(Beginning of EXTRACTED RECORDS)

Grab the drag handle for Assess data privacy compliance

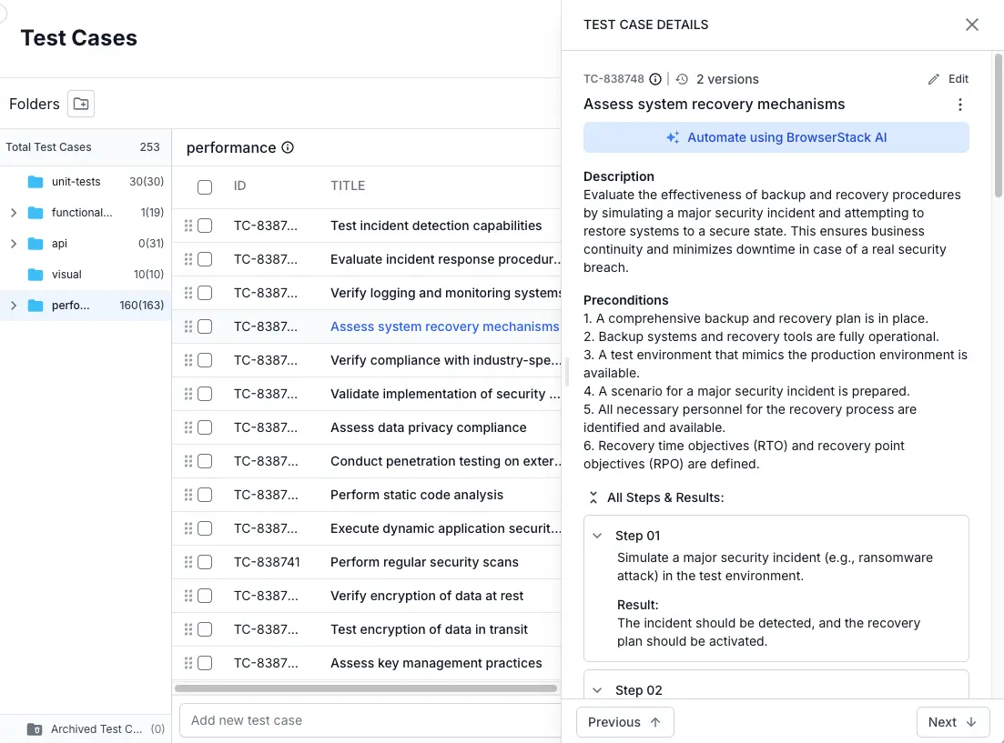[188, 427]
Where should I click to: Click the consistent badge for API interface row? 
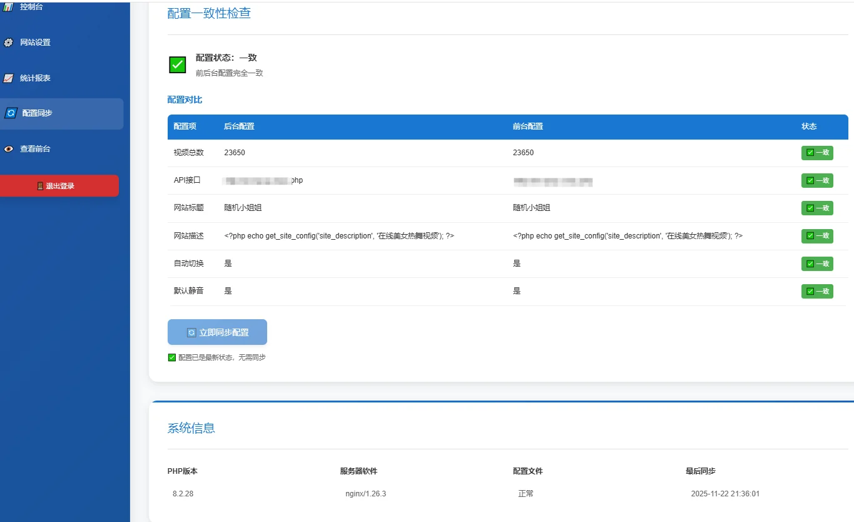point(817,180)
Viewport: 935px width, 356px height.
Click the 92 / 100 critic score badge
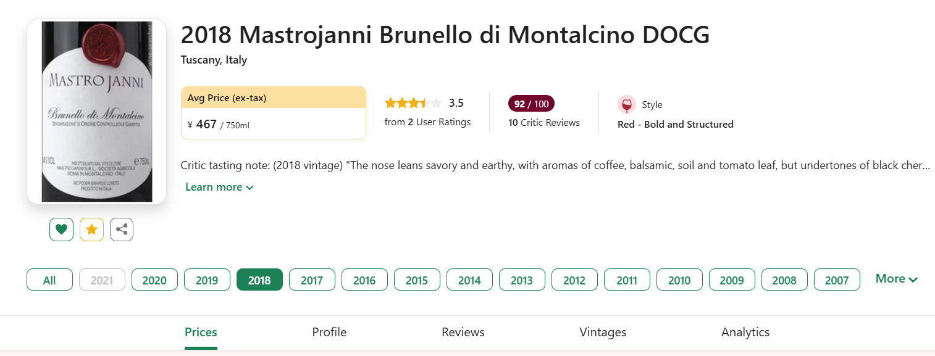531,104
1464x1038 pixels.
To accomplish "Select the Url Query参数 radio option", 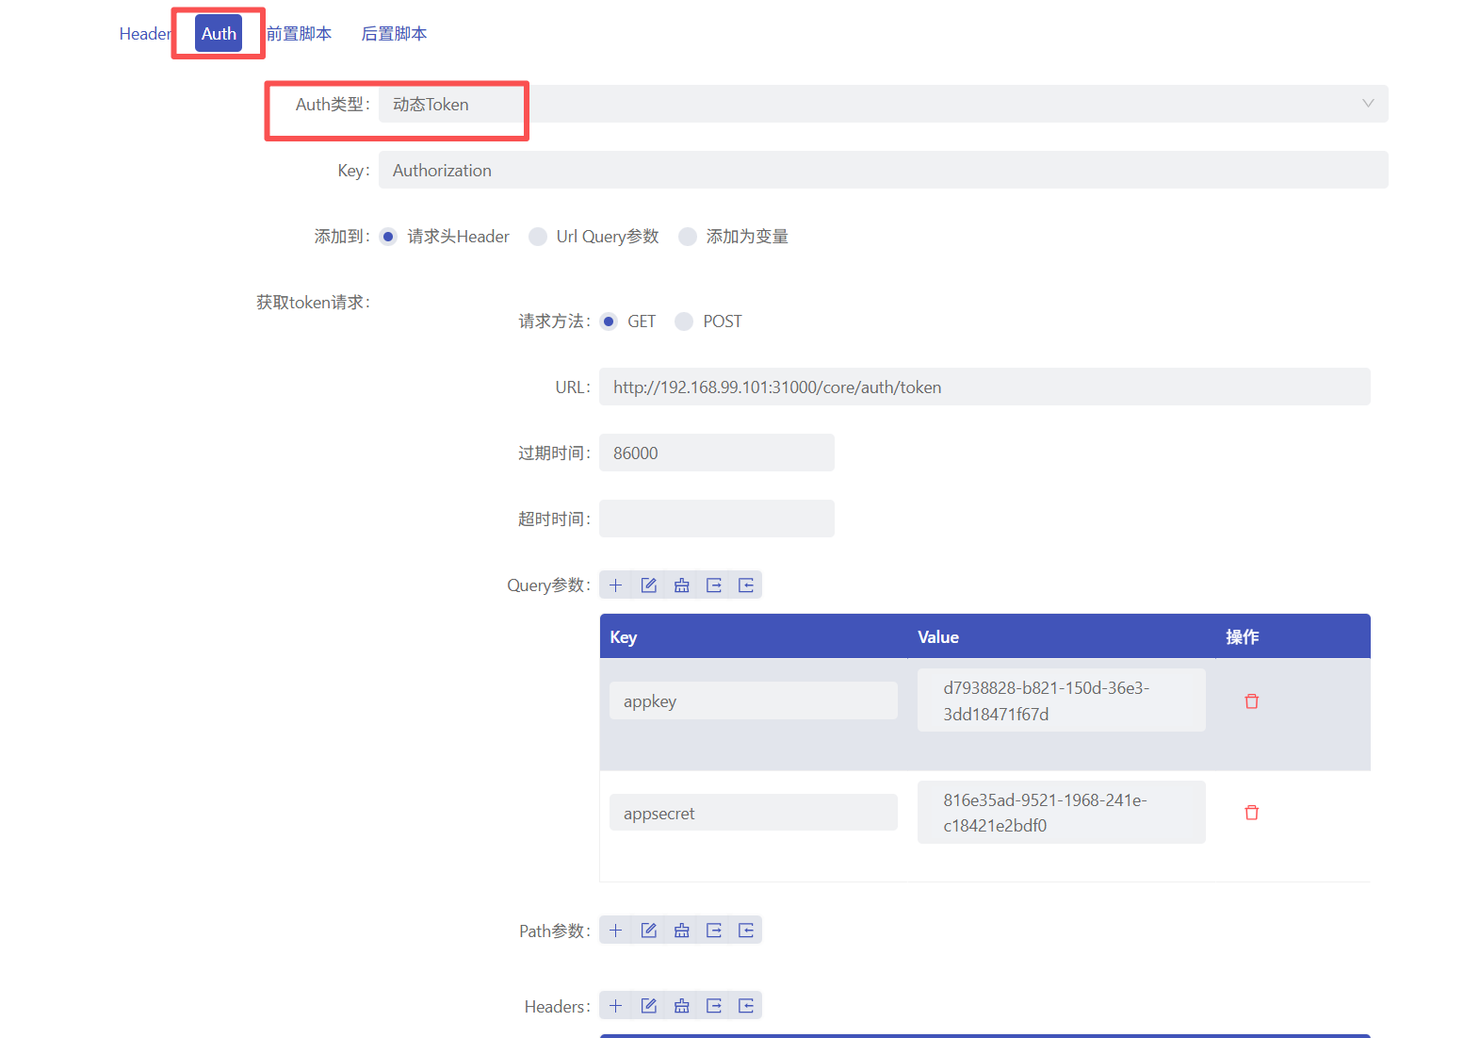I will tap(538, 237).

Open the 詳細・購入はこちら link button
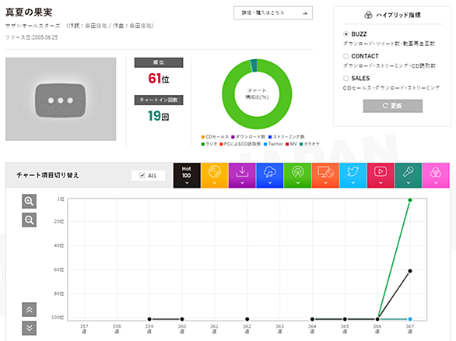pyautogui.click(x=273, y=12)
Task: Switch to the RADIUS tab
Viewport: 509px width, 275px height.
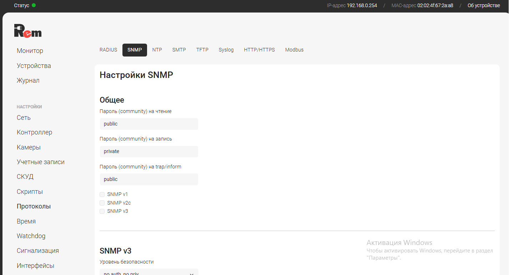Action: coord(108,50)
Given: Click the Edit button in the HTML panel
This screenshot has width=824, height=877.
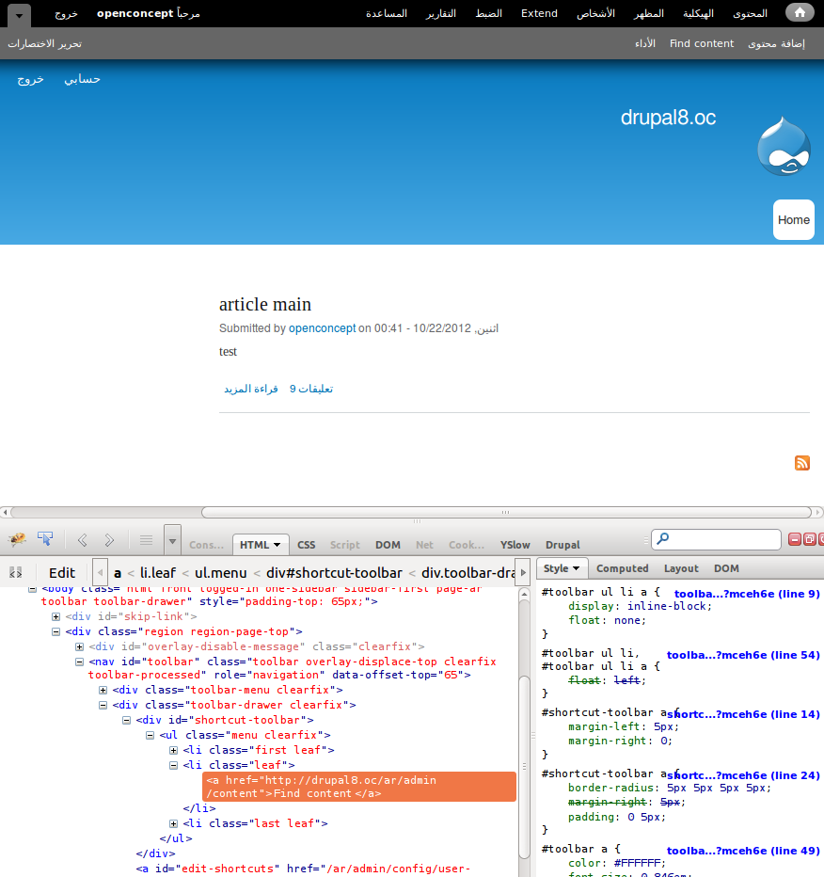Looking at the screenshot, I should 61,572.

(End of EXTRACTED RECORDS)

Begin at the line containing "Task: Switch to the RADIUS tab" and stop at the last line of the data. Repeat only those lines, exactly, and leave out the pictures.

Task: Switch to the RADIUS tab
Viewport: 509px width, 275px height.
Action: coord(108,50)
Given: Click the Edit button in the HTML panel
This screenshot has width=824, height=877.
Looking at the screenshot, I should 61,572.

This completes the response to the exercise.